# Challenge:
Repeat word for word the listing below, from its first line up to and including the line with "(x=569, y=517)", and leave the pictures out of your answer.

# Material for this task:
============

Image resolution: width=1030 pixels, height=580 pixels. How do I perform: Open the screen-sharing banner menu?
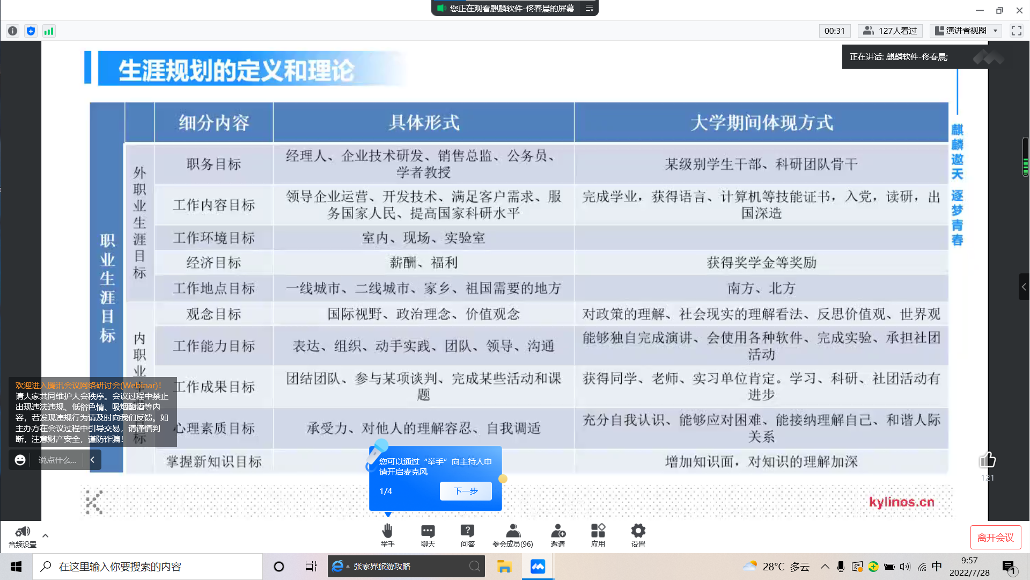point(589,8)
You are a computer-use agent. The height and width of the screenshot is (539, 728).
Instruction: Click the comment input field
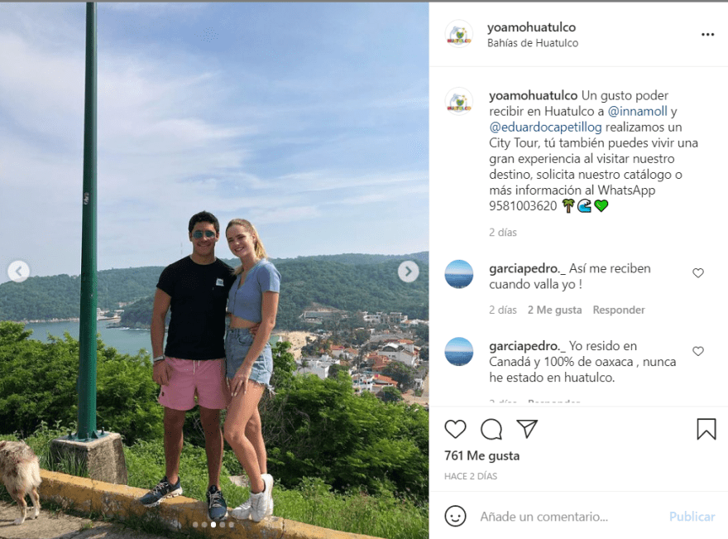(x=569, y=517)
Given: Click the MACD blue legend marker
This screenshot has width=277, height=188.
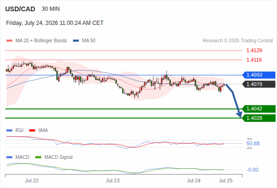Looking at the screenshot, I should (x=9, y=157).
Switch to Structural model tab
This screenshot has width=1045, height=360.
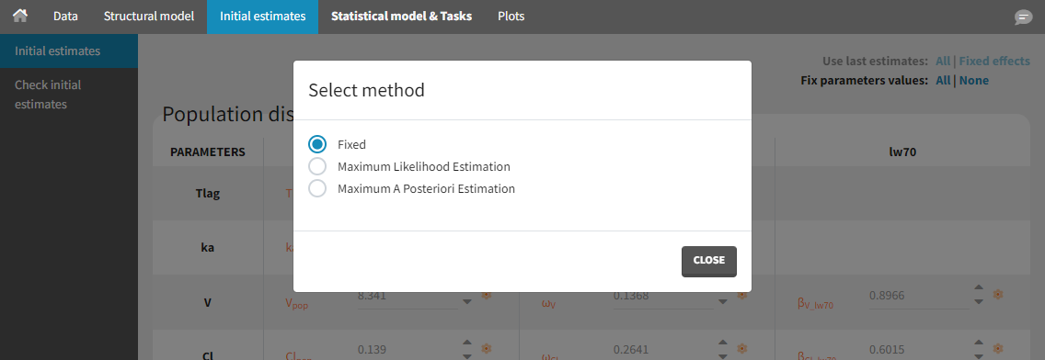click(x=149, y=17)
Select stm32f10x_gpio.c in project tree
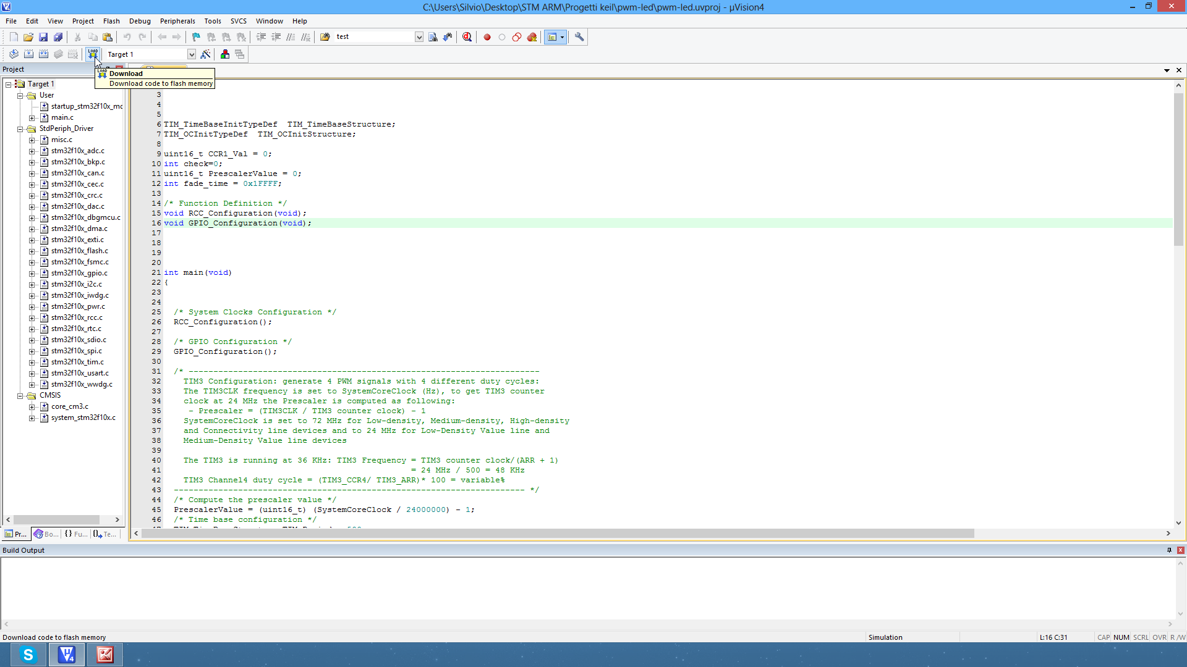The width and height of the screenshot is (1187, 667). point(79,273)
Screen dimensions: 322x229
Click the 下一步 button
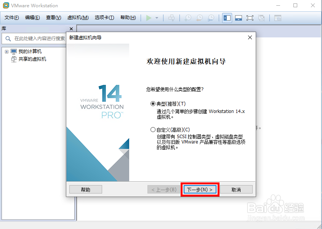[200, 189]
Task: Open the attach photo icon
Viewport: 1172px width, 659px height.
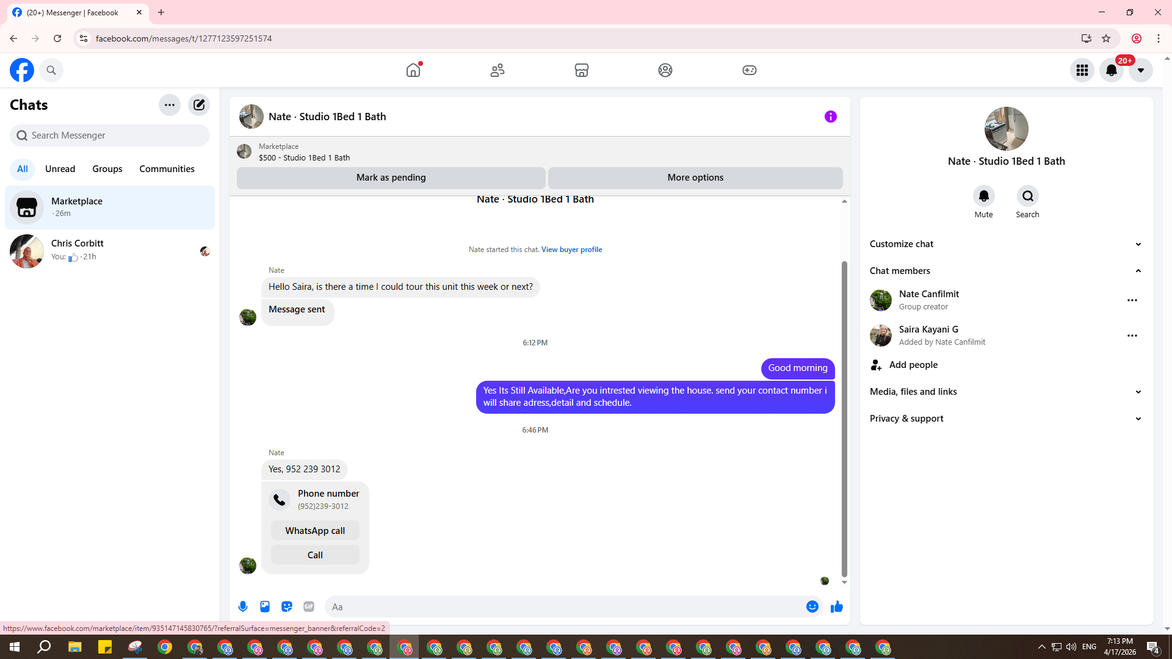Action: [x=265, y=607]
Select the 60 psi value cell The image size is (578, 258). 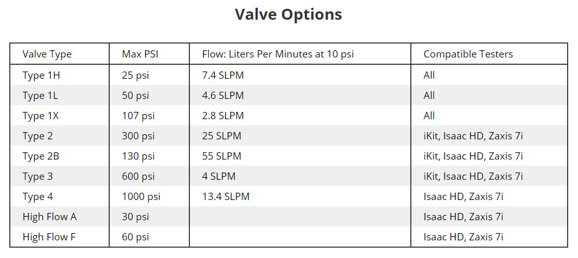[x=135, y=237]

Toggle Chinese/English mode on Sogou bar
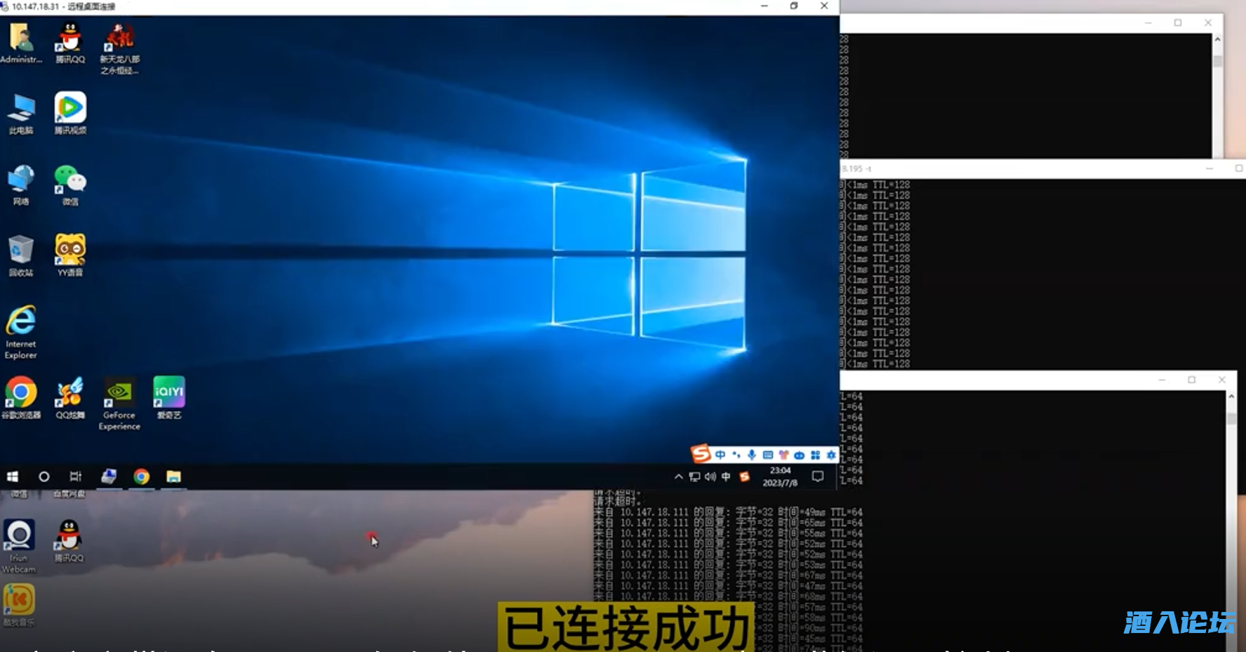tap(720, 455)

============

# Solution for this problem:
Image resolution: width=1030 pixels, height=580 pixels. How do I perform: Open the screen-sharing banner menu?
point(589,8)
You are a computer-use agent. The height and width of the screenshot is (539, 728).
Instruction: Click the comment input field
(x=569, y=517)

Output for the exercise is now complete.